Defendant testified that she had lived on the former allowance; that she had an infection which needed medical attention and treatment; that she needed dental work done; that living costs had increased since the rendition of the interlocutory decree on August 18, 1942; that $350 per month was necessary to pay her increased living expenses, her care during the medical treatment and for doctor's and dentist's charges.
Thus we have presented on this question the familiar situation of a conflict in the evidence which the trial judge resolved against plaintiff. He was a man of considerable means with a substantial income and retained possession of almost all of the not inconsiderable community property of the parties. The question of the amount necessary to provide support for a wife during the pendency of a divorce action is within the sound discretion of the trial court. Under the facts before us we can find no abuse of that discretion in the amount awarded defendant for her support pending the appeal. No other question is argued on this phase of the case so none need be considered.
[3a] It is next argued that where the attorneys for the wife have been awarded substantial fees, and where the wife has an estate of her own, the award of $300 for fees in contesting the motion for new trial and of $1,000 for representing her on appeal, amounts to a breach of discretion on the part of the trial judge.

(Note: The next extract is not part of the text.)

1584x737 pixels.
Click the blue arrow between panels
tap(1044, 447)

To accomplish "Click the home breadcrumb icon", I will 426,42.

It would appear that the award of $300 for services at the hearing of the motion was for services already rendered. However, that question is not raised, probably because of the order referred to in the opinion rendered in the divorce action ( ante, p. 470 [ 147 P.2d 110]) which permitted further allowances of attorneys' fees, costs and expenses as the case progressed.
The matter of attorneys' fees to be allowed a wife to defend a divorce action, both in the trial court and on appeal, as well as the amount to be awarded, is first committed to the sound discretion of the trial judge. (Sec. 137, Civ. Code.) [4] She is not always required to exhaust the corpus of her own estate before being entitled to ask for and receive a sufficient sum with which to make her defense. ( Westphal v. Westphal, 122 Cal.App. 388 [ 10 P.2d 122]; Farrar v. Farrar, 45 Cal.App. 584 [ 188 P. 289].) [3b] As the amount to be awarded is within the sound discretion of the trial court, it must appear that there was an abuse of discretion before an appellate court will interfere. No such abuse of discretion is made to appear here.
The order is affirmed.
Barnard, P.J., and Griffin, J., concurred.